▸ **WORK TO COMPLETE**
Stop after the line containing "Creative Commons Attribution-ShareAlike"; retype every line of the data before it exactly, starting from the first.

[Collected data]
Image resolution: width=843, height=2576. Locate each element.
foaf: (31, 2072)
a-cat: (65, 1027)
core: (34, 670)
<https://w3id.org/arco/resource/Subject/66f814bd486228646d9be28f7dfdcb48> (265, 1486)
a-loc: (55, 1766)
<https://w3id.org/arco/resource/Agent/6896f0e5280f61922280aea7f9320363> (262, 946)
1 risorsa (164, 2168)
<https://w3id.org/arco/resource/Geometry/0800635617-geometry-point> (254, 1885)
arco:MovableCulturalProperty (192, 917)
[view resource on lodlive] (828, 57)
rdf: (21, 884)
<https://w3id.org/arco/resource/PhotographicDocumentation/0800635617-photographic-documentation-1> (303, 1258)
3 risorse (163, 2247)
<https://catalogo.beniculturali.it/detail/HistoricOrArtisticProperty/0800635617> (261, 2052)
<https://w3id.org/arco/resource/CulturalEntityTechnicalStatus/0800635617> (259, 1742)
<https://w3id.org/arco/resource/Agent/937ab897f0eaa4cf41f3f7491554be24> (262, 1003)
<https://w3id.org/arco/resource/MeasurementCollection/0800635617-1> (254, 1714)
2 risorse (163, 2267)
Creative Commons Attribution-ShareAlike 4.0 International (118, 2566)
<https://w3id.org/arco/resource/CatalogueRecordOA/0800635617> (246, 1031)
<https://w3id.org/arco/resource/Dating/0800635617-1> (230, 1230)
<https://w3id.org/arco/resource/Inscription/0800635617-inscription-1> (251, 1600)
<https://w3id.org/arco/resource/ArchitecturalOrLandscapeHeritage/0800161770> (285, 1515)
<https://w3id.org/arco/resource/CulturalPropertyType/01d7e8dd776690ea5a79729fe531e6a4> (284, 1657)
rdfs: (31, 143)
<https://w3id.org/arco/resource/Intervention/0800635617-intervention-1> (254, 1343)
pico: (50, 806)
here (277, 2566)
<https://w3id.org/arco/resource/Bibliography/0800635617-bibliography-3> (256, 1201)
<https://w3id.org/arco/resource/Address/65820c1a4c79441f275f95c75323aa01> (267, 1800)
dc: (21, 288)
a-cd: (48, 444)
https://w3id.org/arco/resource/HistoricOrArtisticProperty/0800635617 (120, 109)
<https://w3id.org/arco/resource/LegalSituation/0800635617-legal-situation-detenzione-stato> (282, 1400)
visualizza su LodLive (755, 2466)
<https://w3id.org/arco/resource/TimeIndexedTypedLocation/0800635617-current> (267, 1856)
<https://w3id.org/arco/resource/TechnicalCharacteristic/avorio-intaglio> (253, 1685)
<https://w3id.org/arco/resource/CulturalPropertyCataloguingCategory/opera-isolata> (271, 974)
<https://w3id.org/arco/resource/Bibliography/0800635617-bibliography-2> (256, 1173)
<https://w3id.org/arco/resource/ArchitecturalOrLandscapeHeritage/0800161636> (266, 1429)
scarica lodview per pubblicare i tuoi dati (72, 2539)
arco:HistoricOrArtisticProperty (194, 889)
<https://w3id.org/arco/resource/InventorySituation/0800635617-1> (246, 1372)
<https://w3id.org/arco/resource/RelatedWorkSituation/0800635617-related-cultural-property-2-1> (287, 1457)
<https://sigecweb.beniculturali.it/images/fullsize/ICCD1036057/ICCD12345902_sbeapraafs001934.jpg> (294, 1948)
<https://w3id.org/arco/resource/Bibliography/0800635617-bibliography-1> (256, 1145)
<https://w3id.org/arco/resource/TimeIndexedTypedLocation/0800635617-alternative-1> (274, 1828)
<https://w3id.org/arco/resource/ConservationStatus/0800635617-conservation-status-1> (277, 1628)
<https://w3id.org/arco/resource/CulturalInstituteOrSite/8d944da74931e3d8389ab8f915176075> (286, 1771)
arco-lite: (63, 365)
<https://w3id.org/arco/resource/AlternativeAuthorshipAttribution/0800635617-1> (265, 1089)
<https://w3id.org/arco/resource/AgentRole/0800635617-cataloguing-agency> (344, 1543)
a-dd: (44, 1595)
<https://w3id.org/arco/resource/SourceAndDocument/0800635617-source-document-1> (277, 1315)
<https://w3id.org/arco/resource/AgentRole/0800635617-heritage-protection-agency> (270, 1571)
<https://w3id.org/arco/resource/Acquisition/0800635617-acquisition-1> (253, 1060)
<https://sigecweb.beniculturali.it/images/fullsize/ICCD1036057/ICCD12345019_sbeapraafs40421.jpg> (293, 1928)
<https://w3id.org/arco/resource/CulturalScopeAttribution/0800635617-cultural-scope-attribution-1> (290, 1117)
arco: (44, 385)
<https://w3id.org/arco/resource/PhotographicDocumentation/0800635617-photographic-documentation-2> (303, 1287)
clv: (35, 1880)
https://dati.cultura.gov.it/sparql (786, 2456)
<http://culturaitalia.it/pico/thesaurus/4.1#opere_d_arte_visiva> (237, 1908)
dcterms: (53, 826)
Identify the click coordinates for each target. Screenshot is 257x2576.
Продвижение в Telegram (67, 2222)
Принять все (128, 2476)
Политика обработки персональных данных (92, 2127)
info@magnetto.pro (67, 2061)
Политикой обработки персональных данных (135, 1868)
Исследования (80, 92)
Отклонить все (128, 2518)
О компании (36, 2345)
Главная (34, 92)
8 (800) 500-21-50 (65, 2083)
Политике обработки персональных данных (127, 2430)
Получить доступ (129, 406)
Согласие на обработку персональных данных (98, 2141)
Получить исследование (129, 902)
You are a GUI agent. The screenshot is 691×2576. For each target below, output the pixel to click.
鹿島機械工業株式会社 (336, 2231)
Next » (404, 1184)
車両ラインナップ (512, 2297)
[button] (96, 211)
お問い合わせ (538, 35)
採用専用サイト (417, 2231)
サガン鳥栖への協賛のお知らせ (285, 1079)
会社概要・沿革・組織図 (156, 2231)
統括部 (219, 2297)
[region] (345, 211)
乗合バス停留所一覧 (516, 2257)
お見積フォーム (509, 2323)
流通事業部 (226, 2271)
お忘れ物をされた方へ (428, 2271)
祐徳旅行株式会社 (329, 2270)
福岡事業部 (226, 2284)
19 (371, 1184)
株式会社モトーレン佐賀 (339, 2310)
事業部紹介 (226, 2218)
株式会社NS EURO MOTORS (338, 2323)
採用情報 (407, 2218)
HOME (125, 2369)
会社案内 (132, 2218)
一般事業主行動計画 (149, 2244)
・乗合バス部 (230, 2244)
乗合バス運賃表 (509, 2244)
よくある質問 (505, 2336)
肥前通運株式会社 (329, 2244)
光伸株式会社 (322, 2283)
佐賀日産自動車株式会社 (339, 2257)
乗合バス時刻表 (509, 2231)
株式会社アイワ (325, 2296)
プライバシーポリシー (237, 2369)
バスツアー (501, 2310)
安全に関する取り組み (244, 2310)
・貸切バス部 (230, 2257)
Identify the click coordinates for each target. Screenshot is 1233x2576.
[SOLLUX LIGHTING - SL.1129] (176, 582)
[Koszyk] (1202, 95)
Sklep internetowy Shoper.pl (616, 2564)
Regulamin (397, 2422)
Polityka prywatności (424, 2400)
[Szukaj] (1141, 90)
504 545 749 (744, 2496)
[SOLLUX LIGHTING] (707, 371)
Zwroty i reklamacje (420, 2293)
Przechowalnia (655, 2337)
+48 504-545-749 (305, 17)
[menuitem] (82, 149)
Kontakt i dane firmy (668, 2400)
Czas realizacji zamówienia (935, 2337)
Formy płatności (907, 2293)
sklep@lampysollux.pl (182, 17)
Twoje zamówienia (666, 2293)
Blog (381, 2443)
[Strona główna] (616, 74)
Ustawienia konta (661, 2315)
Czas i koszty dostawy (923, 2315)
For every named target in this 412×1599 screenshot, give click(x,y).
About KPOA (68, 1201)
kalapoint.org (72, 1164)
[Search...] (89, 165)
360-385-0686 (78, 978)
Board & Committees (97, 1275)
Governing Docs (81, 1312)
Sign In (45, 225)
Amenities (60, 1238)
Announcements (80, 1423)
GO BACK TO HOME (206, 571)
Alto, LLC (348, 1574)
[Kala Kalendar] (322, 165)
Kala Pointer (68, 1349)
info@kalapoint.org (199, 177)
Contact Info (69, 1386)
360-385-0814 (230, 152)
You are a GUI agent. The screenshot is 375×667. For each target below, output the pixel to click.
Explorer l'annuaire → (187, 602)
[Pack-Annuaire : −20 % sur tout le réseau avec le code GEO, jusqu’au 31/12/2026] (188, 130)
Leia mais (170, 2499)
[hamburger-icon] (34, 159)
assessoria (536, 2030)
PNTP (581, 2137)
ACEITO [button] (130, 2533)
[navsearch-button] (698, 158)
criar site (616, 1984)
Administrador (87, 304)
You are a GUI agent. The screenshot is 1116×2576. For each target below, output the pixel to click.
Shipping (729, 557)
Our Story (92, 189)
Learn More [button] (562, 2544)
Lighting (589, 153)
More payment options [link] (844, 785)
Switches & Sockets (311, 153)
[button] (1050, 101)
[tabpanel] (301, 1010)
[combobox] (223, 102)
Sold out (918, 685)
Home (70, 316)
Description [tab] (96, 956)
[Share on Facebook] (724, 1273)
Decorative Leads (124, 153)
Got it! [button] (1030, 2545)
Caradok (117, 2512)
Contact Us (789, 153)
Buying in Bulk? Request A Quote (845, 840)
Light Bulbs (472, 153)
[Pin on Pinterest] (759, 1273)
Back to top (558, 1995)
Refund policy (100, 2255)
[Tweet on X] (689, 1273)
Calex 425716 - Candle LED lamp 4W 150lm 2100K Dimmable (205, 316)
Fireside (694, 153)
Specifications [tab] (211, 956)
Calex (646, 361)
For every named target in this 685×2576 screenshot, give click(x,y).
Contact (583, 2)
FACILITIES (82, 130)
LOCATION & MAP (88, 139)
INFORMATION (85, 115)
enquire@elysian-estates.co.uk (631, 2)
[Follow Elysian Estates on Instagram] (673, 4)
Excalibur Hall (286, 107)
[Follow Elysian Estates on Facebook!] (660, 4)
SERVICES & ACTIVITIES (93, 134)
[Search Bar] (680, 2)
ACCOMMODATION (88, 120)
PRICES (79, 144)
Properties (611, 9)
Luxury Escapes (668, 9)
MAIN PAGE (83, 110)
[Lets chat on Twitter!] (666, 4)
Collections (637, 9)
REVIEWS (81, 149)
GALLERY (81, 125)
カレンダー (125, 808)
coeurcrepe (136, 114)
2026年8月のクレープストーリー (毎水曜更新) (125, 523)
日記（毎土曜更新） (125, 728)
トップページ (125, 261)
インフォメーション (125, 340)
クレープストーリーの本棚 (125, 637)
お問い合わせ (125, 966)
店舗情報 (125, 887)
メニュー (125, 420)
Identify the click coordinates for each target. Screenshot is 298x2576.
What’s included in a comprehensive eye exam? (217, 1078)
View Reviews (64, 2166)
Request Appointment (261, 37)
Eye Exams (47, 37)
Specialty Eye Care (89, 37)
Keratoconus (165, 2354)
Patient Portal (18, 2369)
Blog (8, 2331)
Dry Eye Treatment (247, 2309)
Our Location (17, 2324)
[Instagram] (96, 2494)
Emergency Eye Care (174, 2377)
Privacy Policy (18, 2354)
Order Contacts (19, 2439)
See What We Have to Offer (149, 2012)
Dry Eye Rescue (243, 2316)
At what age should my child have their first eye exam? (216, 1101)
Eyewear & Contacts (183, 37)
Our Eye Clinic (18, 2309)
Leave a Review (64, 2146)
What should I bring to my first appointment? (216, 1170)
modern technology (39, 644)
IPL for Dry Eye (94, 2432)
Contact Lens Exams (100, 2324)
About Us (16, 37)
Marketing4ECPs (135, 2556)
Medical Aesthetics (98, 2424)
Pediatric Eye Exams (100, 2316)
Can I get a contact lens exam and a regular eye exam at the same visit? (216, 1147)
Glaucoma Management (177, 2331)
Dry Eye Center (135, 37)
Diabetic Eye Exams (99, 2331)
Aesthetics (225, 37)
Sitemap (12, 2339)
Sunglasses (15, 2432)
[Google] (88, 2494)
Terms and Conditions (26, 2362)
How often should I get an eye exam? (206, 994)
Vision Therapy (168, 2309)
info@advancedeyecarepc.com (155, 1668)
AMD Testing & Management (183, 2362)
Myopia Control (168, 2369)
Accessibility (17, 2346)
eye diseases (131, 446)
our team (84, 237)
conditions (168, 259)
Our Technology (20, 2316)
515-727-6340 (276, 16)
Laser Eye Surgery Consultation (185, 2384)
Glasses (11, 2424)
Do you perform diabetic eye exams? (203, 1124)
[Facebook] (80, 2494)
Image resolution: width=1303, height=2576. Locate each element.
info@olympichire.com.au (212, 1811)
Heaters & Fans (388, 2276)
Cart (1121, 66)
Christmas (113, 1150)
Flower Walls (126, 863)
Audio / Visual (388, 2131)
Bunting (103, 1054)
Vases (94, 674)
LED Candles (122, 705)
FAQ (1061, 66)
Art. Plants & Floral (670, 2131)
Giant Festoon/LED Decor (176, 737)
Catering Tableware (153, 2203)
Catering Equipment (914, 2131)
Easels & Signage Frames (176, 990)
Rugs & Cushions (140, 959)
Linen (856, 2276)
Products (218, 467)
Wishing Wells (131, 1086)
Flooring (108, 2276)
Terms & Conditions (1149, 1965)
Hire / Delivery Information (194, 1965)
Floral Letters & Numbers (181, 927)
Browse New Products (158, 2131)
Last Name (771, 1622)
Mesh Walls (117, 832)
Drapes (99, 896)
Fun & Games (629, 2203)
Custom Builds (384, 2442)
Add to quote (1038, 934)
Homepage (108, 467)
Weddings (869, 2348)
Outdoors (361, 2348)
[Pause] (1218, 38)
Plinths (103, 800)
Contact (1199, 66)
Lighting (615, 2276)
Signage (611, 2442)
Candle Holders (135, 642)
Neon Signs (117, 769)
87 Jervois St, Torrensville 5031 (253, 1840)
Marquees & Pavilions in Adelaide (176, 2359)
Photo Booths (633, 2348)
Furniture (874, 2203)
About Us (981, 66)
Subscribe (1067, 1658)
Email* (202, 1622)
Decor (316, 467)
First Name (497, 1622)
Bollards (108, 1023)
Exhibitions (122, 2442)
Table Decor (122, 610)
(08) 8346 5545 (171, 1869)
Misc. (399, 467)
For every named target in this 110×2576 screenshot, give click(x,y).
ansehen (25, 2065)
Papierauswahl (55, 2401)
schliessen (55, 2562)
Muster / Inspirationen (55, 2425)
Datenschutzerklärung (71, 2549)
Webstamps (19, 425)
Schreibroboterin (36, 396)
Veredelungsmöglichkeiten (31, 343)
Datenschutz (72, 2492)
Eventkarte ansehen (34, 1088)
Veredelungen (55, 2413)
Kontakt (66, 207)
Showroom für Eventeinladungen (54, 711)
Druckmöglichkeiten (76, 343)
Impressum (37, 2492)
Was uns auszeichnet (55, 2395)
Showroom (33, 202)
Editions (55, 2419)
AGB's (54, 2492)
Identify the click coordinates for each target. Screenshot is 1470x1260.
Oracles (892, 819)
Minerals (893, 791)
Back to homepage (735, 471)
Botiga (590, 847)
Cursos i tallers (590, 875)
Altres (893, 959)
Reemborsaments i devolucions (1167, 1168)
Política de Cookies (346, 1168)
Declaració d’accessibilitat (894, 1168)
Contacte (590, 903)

▸ **ANSWER TO THE EXERCISE**
Image resolution: width=843, height=2576. Locate each element.
foaf: (31, 2072)
a-cat: (65, 1027)
core: (34, 670)
<https://w3id.org/arco/resource/Subject/66f814bd486228646d9be28f7dfdcb48> (265, 1486)
a-loc: (55, 1766)
<https://w3id.org/arco/resource/Agent/6896f0e5280f61922280aea7f9320363> (262, 946)
1 risorsa (164, 2168)
<https://w3id.org/arco/resource/Geometry/0800635617-geometry-point> (254, 1885)
arco:MovableCulturalProperty (192, 917)
[view resource on lodlive] (828, 57)
rdf: (21, 884)
<https://w3id.org/arco/resource/PhotographicDocumentation/0800635617-photographic-documentation-1> (303, 1258)
3 risorse (163, 2247)
<https://catalogo.beniculturali.it/detail/HistoricOrArtisticProperty/0800635617> (261, 2052)
<https://w3id.org/arco/resource/CulturalEntityTechnicalStatus/0800635617> (259, 1742)
<https://w3id.org/arco/resource/Agent/937ab897f0eaa4cf41f3f7491554be24> (262, 1003)
<https://w3id.org/arco/resource/MeasurementCollection/0800635617-1> (254, 1714)
2 risorse (163, 2267)
Creative Commons Attribution-ShareAlike 4.0 International (118, 2566)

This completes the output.